Lors de son discours au ministère des affaires étrangères à la suite de son investiture, le Président des États-Unis Joe Biden a rappelé que l’« État de droit » était l’une des valeurs démocratiques les plus chères à l’Amérique. Cette notion, au cœur de sa politique extérieure comme de sa foi dans les traités et les institutions internationales, est à la fois une riposte à l’administration Trump et un bâton pour taper sur les doigts de la Chine et de la Russie.
Lors d’une visite au Japon et en Corée du Sud en 2021, le secrétaire d’État Anthony Blinken a fustigé l’attitude de Pékin pour sa « coercion et agression », en référence à ses revendications abusives en mer de Chine méridionale qui constituent une violation du droit international.
Pourtant, qui souhaite évoquer des violations du droit international et instrumentaliser l’État de droit devrait lui-même être irréprochable et s’assurer que ses alliés les plus proches le soient aussi. En effet, l’attitude du Royaume-Uni quant au respect du droit international – et notamment en ce qui concerne le droit de la mer – pose un sérieux problème aux États-Unis.
En 2021, le gouvernement britannique a publié un rapport de politique internationale intitulé Global Britain, un ambitieux programme qui fixe les objectifs du gouvernement à l’horizon 2030. Ce document de plus d’une centaine de pages, annonce que le Royaume-Uni compte se détourner de l’Europe pour s’intéresser davantage à la région indo-pacifique, en comptant sur une alliance militaire avec les États-Unis : toutes les alliances se valent, apparemment. Le rapport insiste particulièrement sur l’engagement « absolu » du Royaume-Uni à garantir le respect de la Convention des Nations Unies sur le droit de la mer dans toutes ses dimensions.
Absolu ? Pas tout à fait. En tout cas, pas pour le Royaume-Uni ni pour les États-Unis. Ces derniers semblent vouloir instrumentaliser le droit de la mer pour mettre des bâtons dans les roues de la Chine, et ce particulièrement à la suite d’une décision de justice exécutoire pour les parties, rendue en 2016 par la Cour permanente d’arbitrage de la Haye. Le tribunal a statué sur les revendications de la Chine sur de vastes bandes délimitées par les mythiques « neuf traits » en mer de Chine méridionale et les a déclarées illégales car elles violaient les principes de bases de liberté de navigation et les droits souverains des autres États.
Cette affaire avait été portée par les Philippines devant la Convention des Nations Unies sur le droit de la mer (UNCLOS) – une charte globale compétente pour tous les litiges en lien avec les océans du monde, adoptée en 1982 après des années de négociations (lors desquelles j’avais été le co-conseiller des Philippines).

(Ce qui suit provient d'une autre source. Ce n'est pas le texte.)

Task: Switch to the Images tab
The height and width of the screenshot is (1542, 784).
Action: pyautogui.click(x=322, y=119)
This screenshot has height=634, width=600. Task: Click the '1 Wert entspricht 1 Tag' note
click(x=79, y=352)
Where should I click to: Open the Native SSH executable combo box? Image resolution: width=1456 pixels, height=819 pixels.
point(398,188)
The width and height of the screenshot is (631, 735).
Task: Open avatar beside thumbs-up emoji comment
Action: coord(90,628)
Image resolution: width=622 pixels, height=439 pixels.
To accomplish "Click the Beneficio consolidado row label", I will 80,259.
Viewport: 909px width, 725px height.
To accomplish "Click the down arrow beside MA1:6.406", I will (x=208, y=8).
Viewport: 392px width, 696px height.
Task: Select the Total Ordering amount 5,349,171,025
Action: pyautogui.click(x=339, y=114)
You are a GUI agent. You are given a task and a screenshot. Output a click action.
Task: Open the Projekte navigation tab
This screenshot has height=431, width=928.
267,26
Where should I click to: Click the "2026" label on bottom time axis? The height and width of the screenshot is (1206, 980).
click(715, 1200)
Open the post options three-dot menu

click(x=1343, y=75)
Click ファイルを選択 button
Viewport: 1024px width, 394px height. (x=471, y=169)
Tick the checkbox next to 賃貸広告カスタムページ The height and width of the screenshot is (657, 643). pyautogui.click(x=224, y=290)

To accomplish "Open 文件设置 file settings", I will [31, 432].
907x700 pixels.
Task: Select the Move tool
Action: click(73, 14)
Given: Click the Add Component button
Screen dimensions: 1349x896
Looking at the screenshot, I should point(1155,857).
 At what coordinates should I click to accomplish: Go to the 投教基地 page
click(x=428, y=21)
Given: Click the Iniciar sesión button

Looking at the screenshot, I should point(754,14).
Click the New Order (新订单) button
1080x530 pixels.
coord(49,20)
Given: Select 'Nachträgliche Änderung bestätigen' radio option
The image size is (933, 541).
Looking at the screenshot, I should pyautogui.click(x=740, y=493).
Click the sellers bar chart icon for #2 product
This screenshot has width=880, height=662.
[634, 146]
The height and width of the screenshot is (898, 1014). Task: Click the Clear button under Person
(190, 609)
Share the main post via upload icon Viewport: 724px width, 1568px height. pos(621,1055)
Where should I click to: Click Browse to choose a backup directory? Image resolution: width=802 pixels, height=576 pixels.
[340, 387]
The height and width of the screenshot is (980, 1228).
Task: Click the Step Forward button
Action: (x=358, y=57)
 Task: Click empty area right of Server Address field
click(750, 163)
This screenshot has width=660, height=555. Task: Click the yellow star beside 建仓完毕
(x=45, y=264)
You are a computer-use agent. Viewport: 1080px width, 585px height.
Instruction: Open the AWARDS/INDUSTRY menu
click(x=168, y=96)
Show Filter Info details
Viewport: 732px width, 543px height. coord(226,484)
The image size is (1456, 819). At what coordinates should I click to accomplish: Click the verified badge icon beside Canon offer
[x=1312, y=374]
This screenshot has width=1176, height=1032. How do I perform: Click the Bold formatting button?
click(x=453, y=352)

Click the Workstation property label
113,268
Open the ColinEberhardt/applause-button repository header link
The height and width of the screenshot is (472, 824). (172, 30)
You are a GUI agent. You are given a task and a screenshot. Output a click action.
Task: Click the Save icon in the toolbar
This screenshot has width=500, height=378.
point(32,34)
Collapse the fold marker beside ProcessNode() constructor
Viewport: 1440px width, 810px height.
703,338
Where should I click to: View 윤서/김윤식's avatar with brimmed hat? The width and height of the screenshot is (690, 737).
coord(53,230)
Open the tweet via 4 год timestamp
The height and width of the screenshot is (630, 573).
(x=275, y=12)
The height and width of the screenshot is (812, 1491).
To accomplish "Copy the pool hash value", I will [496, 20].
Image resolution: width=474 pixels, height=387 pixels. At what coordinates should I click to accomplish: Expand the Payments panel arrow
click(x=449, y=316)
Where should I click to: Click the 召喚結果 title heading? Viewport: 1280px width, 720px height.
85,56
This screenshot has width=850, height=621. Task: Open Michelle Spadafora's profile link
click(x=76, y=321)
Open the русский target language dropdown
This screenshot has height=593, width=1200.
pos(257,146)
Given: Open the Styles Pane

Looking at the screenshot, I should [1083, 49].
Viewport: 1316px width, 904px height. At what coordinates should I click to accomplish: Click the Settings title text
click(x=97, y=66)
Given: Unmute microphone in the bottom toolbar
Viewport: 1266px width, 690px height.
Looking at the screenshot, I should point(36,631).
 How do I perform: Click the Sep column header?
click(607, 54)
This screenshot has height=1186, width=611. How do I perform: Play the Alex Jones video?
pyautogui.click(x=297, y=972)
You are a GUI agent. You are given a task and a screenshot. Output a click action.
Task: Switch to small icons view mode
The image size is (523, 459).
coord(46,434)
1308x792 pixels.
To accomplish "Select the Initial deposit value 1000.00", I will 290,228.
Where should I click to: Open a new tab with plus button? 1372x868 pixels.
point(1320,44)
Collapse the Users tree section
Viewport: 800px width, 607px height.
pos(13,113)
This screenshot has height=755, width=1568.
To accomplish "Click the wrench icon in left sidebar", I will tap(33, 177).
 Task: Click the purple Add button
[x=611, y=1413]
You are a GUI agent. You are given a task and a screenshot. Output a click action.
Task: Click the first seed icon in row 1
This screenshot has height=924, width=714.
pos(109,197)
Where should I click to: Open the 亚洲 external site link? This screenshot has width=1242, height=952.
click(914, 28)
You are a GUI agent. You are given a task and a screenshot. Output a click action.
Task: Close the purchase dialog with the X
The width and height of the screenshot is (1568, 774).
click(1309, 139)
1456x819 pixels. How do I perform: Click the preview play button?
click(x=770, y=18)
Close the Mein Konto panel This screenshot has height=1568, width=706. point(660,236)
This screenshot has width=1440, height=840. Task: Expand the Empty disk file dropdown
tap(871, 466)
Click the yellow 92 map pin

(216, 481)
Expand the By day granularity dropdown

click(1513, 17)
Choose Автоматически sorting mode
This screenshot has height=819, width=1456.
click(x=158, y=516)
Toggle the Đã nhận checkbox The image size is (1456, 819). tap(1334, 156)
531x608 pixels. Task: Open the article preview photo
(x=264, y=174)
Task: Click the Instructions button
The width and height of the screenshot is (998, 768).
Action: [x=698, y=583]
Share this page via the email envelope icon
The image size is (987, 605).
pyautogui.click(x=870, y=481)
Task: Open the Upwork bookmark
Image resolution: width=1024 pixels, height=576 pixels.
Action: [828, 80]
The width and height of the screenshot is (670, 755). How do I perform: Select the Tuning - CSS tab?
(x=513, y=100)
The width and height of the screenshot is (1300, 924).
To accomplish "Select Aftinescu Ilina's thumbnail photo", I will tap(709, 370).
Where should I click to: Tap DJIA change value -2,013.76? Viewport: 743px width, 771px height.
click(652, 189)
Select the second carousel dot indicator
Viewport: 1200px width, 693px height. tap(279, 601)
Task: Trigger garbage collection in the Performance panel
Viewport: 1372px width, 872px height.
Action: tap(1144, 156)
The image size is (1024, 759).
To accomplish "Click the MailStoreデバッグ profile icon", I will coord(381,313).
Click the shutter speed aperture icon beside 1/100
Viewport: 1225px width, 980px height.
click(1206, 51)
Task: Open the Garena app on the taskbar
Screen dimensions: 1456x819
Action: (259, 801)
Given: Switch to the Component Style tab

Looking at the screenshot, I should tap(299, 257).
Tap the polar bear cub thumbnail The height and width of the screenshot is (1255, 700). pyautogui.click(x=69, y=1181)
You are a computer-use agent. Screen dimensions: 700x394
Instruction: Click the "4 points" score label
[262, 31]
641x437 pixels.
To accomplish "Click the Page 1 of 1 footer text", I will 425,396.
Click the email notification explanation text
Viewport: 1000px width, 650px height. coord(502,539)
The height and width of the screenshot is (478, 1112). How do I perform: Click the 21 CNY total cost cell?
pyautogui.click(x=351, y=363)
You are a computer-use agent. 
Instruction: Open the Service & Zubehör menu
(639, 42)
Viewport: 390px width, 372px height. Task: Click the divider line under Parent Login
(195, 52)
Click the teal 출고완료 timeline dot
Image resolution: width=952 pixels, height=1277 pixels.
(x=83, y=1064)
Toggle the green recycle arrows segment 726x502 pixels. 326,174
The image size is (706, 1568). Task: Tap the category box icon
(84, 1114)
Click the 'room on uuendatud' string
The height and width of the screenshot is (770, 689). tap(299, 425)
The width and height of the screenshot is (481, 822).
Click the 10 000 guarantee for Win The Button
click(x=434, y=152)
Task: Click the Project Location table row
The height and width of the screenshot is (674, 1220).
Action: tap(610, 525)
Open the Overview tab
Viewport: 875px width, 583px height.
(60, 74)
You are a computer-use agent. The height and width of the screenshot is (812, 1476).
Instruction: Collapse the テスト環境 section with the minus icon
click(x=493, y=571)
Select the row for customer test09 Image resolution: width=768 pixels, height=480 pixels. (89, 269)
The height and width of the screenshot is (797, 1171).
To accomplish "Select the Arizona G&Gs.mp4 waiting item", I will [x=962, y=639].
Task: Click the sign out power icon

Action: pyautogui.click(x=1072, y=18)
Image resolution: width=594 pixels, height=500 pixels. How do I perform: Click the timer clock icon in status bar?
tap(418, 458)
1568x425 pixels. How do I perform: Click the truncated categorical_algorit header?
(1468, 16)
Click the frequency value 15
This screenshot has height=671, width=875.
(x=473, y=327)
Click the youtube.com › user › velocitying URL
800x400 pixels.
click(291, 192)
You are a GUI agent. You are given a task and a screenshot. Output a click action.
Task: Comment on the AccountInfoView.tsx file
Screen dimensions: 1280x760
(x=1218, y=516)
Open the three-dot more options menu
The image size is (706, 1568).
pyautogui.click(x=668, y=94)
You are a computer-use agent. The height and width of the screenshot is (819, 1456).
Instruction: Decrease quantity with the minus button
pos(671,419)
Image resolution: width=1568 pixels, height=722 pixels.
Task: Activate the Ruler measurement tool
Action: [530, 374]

Les États-Unis sont l’un des seuls pays n’ayant pas adhéré au traité – s’opposant aux clauses qui examinent l’exploitation des ressources minérales en haute mer – mais soutiennent la plupart des clauses qui relèvent du droit international « général ». La convention est néanmoins très appréciée du ministère de la défense des États-Unis pour ses règles claires sur la libre navigation y compris des navires militaires, et par d’autres pour ses principes de conservation des fonds marins et des ressources maritimes, ainsi que pour son système d’arbitrage des litiges notamment sur les frontières maritimes.
Le ministère des Affaires Étrangères avait immédiatement accueilli la décision Chine-Philippines de 2016. David Cameron, alors premier ministre du Royaume-Uni, avait conseillé à la Chine de le respecter. Mais aujourd’hui, le Royaume-Uni, qui fait pourtant partie intégrante de l’UNCLOS, est pointé du doigt pour ses manquements au respect du droit de la mer et saborde les efforts de l’administration Biden, qui utilise ce même arsenal juridique pour faire pression sur la Chine et ses revendications maritimes.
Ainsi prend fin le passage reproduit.